Secondo lo scienziato a far ben sperare sono soprattutto le velocità dei moderni computer, che diventano sempre più potenti raddoppiando la loro velocità all’incirca ogni due anni. Ad analizzare i dati che si raccolgono tramite strumenti come i radiotelescopi sono infatti solo i computer e, man mano che gli stessi algoritmi diventano sempre più efficaci nonché complessi anche a livello software (basti pensare al machine learning, uno degli algoritmi principali dell’intelligenza artificiale) l’apporto umano in tal senso sta diventando sempre più minimale.

Per quanto riguarda il progetto dell’Istituto SETI, sono infatti i computer a fare praticamente tutto lavoro e più questi computer diventano veloci, più le probabilità di ascoltare segnali validi si fanno grandi.
Lo stesso scienziato spiega che la figura del “cacciatore” SETI non è quella di uno studioso che sta tutto il giorno davanti al computer ad analizzare i segnali per trovare quello giusto: “Sarebbe un po ‘come guardare milioni di canali TV contemporaneamente”, spiega lo stesso Shostak.
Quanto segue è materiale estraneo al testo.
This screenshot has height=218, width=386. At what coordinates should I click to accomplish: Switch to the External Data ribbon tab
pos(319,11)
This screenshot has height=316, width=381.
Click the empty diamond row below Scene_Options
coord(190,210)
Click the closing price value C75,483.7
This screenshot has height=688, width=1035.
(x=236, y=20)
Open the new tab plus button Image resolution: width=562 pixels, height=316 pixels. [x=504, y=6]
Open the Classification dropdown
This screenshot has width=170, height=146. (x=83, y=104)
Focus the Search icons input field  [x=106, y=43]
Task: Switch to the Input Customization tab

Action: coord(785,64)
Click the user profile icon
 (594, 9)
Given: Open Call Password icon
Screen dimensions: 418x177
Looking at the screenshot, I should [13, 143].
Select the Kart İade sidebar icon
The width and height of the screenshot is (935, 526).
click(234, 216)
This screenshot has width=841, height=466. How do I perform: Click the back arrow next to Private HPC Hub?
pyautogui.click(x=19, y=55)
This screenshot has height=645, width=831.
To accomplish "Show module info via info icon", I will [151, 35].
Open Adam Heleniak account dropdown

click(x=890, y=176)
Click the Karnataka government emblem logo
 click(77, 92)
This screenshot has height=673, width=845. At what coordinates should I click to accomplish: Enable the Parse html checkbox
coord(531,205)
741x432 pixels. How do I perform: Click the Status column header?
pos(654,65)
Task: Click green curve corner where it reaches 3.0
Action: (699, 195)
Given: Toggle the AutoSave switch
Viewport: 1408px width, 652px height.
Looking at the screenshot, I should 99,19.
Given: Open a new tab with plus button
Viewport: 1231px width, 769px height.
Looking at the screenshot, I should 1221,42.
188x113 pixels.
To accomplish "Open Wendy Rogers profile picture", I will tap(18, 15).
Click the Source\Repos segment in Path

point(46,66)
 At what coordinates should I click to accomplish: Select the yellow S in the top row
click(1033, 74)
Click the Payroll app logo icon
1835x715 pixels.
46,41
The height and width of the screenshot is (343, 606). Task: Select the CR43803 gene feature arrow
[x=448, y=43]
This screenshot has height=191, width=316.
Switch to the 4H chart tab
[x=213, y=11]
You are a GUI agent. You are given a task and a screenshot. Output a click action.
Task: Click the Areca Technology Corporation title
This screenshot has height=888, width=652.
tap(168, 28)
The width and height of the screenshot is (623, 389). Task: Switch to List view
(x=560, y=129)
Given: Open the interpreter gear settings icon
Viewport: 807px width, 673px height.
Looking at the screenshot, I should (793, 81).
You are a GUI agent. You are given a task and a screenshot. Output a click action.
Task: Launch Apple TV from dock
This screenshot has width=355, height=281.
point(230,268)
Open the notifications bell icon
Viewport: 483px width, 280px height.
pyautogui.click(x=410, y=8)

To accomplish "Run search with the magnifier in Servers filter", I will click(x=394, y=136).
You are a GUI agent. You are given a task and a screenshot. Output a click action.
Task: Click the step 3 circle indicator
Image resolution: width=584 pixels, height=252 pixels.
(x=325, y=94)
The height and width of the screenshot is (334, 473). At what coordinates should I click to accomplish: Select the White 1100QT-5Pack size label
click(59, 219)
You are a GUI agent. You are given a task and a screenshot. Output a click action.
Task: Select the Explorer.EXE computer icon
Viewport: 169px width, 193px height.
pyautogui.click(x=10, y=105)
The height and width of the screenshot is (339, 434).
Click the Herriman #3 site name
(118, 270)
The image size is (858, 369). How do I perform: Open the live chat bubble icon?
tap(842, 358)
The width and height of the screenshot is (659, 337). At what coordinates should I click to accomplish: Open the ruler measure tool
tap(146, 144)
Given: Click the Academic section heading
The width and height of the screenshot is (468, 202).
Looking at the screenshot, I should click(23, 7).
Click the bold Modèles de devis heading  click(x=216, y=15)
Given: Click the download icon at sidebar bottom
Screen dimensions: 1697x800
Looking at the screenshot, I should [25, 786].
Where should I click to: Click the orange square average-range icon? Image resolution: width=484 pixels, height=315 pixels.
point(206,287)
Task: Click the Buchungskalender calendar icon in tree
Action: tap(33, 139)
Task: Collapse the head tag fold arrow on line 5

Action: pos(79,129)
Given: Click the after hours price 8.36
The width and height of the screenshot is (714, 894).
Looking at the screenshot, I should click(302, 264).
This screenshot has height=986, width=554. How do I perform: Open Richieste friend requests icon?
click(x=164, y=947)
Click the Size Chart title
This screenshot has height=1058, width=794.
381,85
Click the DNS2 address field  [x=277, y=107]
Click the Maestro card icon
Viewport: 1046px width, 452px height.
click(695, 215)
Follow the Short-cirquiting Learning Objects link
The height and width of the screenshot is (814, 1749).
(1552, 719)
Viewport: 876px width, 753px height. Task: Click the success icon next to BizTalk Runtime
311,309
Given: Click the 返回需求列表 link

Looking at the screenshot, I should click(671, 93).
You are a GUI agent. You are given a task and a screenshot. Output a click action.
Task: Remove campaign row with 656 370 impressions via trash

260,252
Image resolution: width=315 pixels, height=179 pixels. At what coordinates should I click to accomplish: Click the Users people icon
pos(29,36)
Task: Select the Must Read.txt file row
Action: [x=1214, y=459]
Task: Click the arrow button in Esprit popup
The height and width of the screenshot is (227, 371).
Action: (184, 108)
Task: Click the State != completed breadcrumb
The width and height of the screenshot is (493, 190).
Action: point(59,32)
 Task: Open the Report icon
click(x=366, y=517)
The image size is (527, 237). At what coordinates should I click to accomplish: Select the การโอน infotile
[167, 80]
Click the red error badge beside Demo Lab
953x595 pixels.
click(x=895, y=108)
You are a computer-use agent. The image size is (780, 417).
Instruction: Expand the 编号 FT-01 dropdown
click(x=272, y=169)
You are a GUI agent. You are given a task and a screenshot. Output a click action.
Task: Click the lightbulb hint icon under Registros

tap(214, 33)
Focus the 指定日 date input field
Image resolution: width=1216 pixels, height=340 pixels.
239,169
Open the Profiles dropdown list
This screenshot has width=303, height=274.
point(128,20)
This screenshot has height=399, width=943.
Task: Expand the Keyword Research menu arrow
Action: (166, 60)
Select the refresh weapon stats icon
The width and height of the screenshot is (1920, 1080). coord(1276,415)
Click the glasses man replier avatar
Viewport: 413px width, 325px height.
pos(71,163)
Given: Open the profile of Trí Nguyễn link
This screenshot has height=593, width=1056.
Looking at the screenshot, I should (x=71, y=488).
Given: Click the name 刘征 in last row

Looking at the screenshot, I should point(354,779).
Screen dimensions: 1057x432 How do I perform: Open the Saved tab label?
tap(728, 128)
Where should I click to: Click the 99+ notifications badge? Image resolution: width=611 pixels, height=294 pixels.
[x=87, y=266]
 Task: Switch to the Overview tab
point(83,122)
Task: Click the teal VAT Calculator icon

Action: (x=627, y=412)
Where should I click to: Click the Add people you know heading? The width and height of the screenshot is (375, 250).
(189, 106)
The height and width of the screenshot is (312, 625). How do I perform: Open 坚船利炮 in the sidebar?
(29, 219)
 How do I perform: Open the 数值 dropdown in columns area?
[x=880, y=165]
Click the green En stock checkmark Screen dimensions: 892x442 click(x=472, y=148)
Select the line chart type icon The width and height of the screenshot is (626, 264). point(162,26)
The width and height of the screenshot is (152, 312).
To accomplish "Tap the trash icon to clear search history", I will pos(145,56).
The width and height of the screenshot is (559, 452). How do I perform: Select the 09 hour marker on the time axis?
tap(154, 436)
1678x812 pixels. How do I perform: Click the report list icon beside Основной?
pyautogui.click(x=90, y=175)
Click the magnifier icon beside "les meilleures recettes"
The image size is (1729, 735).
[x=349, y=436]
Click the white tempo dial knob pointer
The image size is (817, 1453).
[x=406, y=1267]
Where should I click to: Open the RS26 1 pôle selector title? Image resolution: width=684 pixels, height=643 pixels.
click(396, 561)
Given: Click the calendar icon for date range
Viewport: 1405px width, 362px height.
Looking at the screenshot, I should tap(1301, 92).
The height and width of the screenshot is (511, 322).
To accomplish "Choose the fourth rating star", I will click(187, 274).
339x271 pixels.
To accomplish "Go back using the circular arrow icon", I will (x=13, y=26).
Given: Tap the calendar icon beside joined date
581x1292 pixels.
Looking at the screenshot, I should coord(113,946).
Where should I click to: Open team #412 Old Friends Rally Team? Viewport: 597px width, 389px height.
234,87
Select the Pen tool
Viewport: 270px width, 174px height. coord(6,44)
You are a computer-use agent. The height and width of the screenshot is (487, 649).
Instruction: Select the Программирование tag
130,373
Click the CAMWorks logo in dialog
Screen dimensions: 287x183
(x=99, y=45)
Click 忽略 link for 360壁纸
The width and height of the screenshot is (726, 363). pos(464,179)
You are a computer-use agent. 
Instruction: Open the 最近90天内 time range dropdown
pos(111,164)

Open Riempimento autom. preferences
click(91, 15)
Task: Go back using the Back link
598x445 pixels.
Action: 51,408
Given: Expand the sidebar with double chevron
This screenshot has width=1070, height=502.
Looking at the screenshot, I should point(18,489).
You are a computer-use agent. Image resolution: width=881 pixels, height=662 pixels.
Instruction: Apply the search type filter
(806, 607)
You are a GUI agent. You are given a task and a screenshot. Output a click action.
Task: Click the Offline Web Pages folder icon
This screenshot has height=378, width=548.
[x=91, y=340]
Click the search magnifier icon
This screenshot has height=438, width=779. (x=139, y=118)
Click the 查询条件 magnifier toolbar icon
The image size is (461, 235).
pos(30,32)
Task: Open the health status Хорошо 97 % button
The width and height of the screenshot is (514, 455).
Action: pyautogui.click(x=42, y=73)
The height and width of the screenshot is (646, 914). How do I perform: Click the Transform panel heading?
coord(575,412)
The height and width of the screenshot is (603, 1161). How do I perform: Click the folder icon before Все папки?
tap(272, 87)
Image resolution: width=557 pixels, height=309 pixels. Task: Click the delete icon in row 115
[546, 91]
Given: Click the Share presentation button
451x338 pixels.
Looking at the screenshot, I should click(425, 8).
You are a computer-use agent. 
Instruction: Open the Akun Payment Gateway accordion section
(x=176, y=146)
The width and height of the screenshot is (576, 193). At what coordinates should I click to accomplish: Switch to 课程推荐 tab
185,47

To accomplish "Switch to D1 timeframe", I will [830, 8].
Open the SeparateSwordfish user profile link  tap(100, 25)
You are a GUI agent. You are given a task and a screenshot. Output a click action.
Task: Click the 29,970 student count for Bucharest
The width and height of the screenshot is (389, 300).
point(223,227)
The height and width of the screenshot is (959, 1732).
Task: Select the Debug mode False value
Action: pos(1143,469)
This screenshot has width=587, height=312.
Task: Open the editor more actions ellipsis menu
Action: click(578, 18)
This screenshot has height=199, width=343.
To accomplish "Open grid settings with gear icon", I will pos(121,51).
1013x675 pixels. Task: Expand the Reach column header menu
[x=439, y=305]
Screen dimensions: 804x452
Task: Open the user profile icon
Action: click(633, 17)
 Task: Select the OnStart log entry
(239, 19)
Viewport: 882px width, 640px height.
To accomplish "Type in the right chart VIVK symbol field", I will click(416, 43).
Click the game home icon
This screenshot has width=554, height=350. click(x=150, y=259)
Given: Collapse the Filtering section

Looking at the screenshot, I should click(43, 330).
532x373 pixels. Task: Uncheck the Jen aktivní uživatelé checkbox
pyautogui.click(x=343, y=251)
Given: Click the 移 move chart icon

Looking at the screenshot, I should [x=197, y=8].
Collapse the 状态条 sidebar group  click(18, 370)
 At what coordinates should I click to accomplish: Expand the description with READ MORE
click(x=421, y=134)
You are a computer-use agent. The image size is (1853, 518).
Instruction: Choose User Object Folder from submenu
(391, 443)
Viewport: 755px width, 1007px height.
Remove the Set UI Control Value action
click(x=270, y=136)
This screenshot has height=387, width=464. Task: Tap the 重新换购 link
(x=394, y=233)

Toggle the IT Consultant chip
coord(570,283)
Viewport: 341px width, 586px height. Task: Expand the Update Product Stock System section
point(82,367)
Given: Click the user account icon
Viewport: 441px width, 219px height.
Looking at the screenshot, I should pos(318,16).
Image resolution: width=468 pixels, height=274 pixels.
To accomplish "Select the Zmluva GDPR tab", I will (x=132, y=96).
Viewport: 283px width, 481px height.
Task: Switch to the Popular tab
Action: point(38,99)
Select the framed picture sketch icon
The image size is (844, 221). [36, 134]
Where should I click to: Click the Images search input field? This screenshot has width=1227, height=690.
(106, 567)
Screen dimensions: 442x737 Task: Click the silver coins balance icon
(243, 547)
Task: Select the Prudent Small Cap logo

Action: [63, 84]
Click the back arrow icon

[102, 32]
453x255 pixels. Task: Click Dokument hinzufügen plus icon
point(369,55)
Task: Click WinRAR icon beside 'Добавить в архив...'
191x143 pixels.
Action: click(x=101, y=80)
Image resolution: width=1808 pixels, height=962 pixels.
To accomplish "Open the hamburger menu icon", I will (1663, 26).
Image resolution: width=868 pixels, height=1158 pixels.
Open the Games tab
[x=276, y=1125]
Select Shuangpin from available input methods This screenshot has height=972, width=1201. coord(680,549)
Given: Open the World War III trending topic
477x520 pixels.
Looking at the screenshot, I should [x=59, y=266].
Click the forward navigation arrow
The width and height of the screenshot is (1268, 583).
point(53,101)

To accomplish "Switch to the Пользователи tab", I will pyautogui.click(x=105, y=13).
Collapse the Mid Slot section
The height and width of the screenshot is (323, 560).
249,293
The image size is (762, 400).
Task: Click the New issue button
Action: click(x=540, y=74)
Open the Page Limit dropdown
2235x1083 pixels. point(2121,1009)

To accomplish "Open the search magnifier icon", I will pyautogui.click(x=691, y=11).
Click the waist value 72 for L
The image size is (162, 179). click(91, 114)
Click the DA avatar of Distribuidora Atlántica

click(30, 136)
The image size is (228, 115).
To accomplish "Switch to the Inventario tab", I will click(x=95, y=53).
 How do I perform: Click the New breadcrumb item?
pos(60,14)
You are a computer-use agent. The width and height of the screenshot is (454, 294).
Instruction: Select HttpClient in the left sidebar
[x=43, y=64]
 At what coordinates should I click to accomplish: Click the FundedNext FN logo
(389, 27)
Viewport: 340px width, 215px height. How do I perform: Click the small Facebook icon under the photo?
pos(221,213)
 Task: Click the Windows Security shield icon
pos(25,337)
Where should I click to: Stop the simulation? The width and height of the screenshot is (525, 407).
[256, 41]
Più che altro è la figura di uno studioso che controlla solo ciò che il computer ha selezionato nel caso abbia trovato qualcosa di interessante.

Entro il 2036, secondo lo scienziato, il progetto dell’istituto SETI avrà esaminato più di un milione di sistemi stellari, un numero che il ricercatore ritiene sufficiente affinché le probabilità di trovare una civiltà extraterrestre intelligente risultino relativamente alte.
Scordiamoci però di comunicare con loro: dato che i segnali radio o laser (che rappresentano il metodo di comunicazione più veloce che esiste o, perlomeno, che conosciamo) viaggiano alla velocità della luce, è molto probabile che non riusciremo a comunicare, almeno non facilmente, con civiltà aliene.